La obra de esta artista se caracteriza por el reciclaje que hace de objetos del hogar que usa en sus esculturas. Ganz encuentra esa “materia prima” en contenedores de basura, tiendas de segunda mano, centros de caridad; incluso sus amigos y familiares le proporcionan grandes cantidades de objetos de plástico que luego ella transforma en hermosos animales en movimiento. Su trabajo ha sido expuesto en ciudades como Londres, Tokio, Nueva york, San Francisco o Isla de Man.
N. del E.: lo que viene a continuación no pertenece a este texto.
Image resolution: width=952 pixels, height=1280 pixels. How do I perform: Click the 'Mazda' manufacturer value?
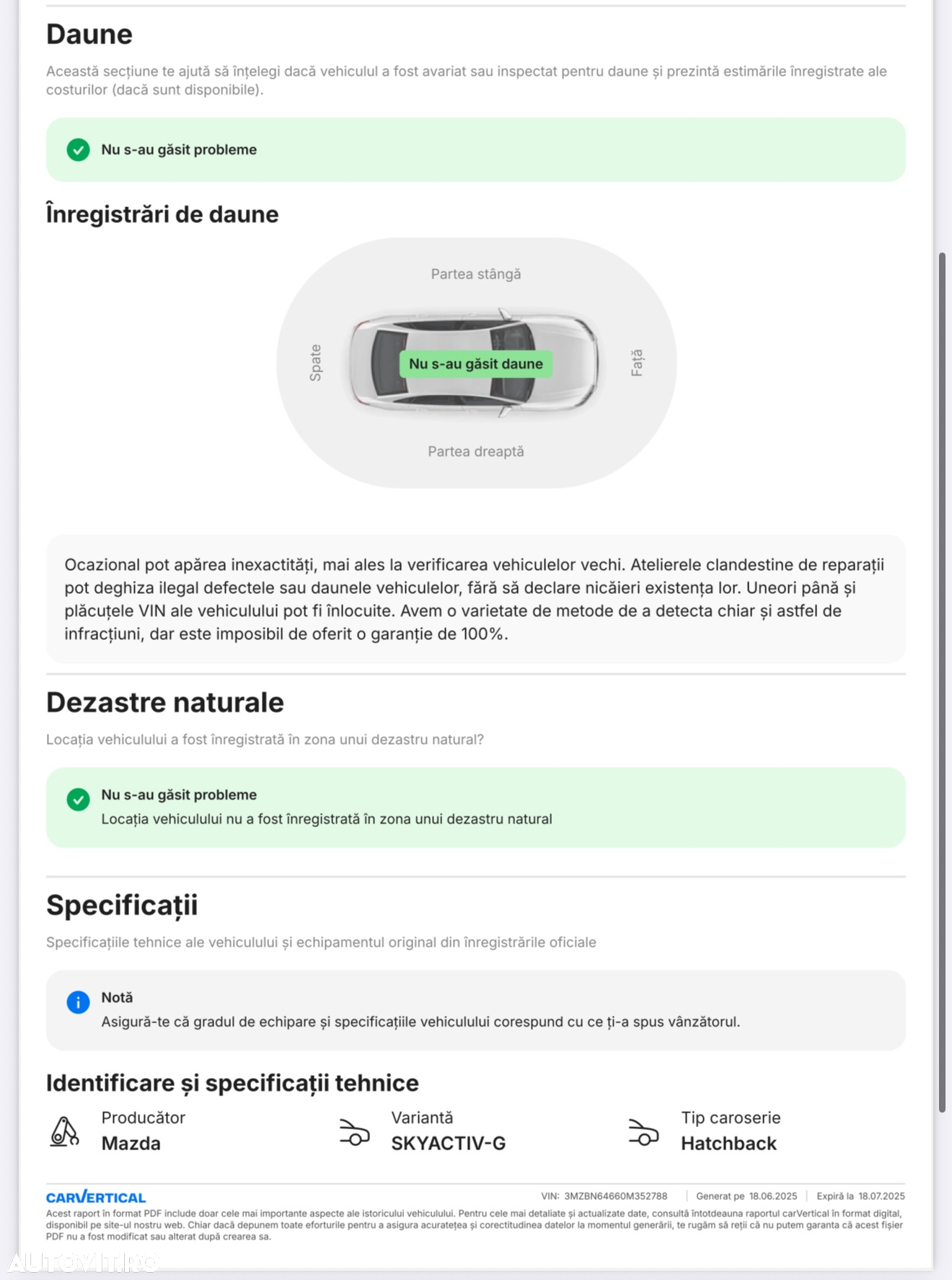[131, 1144]
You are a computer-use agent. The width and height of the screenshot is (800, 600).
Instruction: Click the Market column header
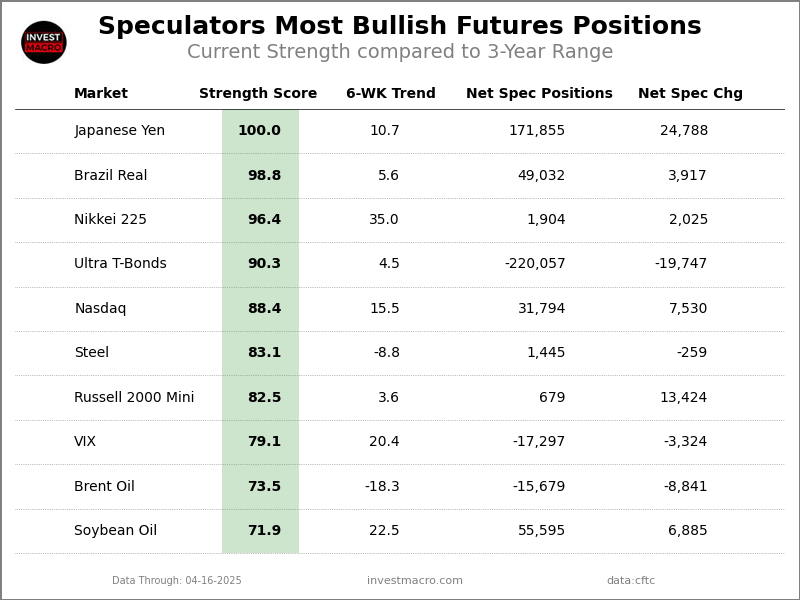101,94
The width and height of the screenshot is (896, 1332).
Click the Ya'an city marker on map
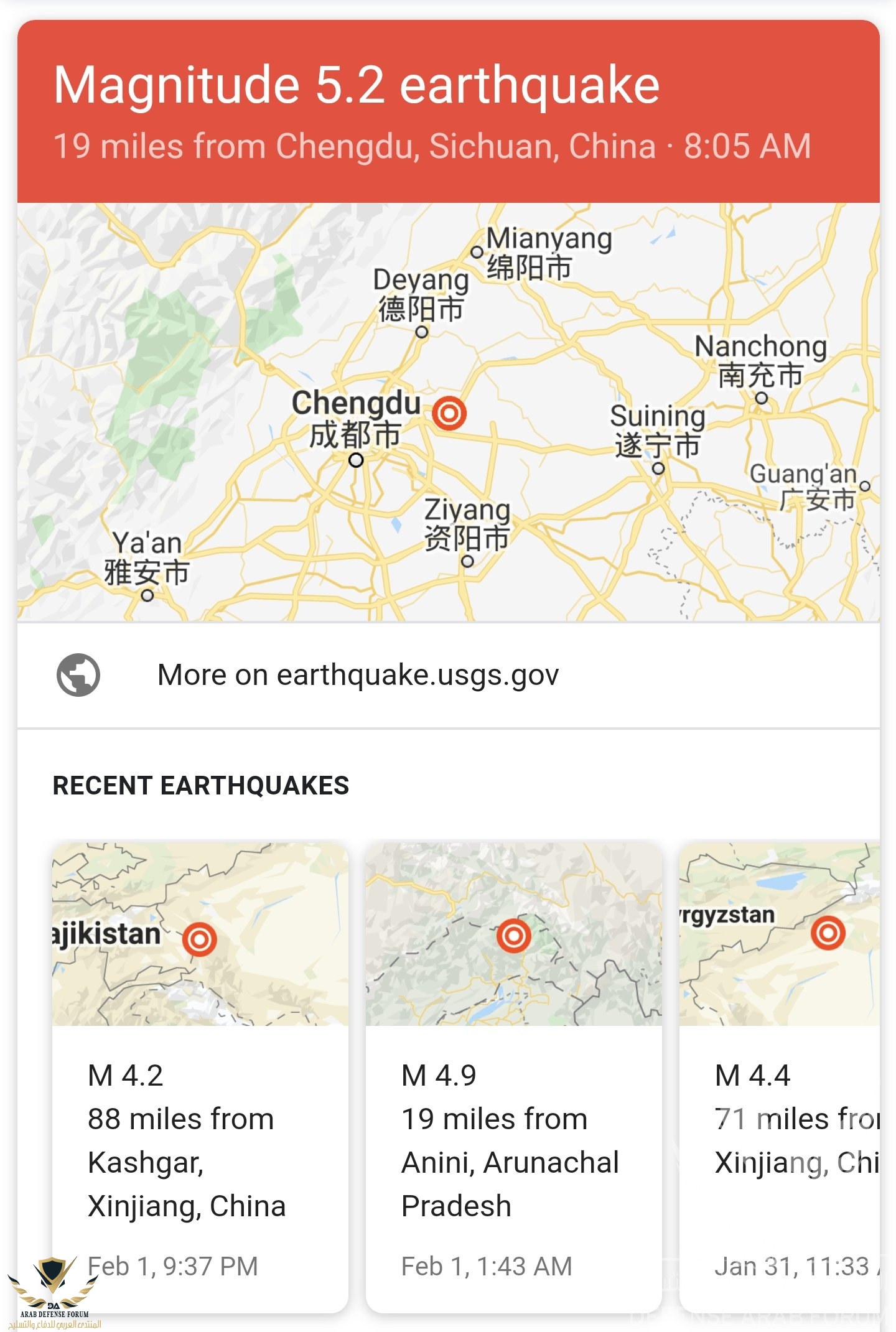click(147, 595)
Los caballos corren al galope, los pájaros vuelan, el perro olisquea el suelo... las obras parece que se mueven; Ganz capta el momento y lo suspende en el tiempo sin que pierda por ello su fuerza y su energía. A la hora de hablar de su trabajo, la artista, pone especial énfasis en la integración de los objetos y de las personas:

Mi meta es que cada objeto trascienda su origen al integrarse a un animal, en formas orgánicas que se encuentran vivas y en movimiento. Este proceso de recuperación y regeneración es liberador para mí como artista. La construcción de estas esculturas me ayuda a entender las situaciones que me rodean. Esto me recuerda que, incluso si hay un conflicto en este momento, también hay una solución en la que todas las piezas pueden coexistir pacíficamente. Aunque hay grandes lagunas en algunas áreas y los pequeños agujeros en los demás, cuando se ve desde la distancia hay una gran belleza y armonía en nuestra comunidad. A través de mis esculturas quiero transmitir un mensaje de esperanza.

Ganz fue educada conforme las creencias sintoístas, el influjo de esa religión politeísta japonesa en su obra es fundamental ya que le enseñaron que todos los organismos y objetos tienen espíritus, y que aquello que es desechado antes de tiempo llora cada noche en el contenedor de basura. Donde nosotros solo vemos cuchillos, espumaderas, tenedores, gafas de sol o platos; ella ve majestuosas orcas, sinuosos dragones … todo un mundo que se abre ante sus ojos y que tiene a bien compartir con el mundo. Propuestas como esta nos ponen una sonrisa en los labios.